Weight Loss with HEALTHeME

Weight loss and good health made simple

Thursday, April 21, 2011

Weight Loss is NEAT!

Yes, shedding unwanted pounds is neat, but we’re actually talking about the effect of nonexercise activity thermogenesis (NEAT) on weight loss. In a recent NY Times article, researchers challenged the old thinking that you have to go to a gym or run a 5K to keep extra weight off. What they’ve found is that people who get lots of nonexercise activity live longer and weigh less.
Weight loss takes daily activity.

So, what is nonexercise activity thermogenesis? Researchers at the Mayo Clinic were trying to better understand why some people gain weight and others don’t, even when they are given a similar number of calories. People in the study weren’t allowed to engage in traditional exercise, but researchers soon discovered the people who didn’t gain weight (even though they were eating extra calories) moved around a lot more. They did things like running to the water fountain, doing chores, and being “fidgety”. Just these little activities – though not structured exercise – add up and help prevent weight gain.

Researchers have also found that when you sit still, your body’s ability to use insulin plummets in a single day; fat in your bloodstream isn’t filtered the way it should be; and your muscles basically hibernate. All of this contributes to weight gain. As if that isn’t bad enough, another study found that sitting more than 6 hours per day significantly increases your risk of dying.

What does this mean for you?
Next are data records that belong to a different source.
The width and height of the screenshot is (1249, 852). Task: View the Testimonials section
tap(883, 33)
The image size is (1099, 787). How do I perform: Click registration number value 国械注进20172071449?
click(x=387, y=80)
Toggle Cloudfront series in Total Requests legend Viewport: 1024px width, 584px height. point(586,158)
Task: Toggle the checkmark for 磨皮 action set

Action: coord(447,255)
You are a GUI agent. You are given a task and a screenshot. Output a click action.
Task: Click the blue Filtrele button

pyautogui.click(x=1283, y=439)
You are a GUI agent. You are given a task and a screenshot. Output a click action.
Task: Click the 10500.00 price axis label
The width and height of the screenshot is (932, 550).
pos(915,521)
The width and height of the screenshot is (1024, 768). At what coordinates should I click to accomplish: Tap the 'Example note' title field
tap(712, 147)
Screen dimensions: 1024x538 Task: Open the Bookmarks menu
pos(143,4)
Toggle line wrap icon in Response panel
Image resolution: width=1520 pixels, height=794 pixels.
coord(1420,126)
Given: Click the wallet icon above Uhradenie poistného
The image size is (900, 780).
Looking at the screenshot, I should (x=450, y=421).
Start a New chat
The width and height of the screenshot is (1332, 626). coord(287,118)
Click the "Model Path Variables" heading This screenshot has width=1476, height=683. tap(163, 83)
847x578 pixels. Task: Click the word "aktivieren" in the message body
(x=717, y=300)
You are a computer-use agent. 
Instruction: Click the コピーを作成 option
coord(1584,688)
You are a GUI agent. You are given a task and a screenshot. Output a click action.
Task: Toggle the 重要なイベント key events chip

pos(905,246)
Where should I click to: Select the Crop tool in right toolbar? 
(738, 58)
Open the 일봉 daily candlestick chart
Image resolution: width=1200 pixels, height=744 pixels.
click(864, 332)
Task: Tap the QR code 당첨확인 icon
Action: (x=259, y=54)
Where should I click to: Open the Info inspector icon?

Well, in a nutshell, it means you should move.  Nonexercise activities like fidgeting, tying your shoes, and parking further from your office may help you maintain a healthy weight. Even if you go to the gym after work, you aren’t counteracting the negative health benefits of sitting all day long. Be sure to take frequent breaks during your day to stretch or take a short walk. Perhaps most importantly, limit the time you spend watching TV! That is sedentary time and it literally shaves years off your life.

Thursday, April 7, 2011

Your Brain and Weight Loss

You know your brain can help you lose weight, right?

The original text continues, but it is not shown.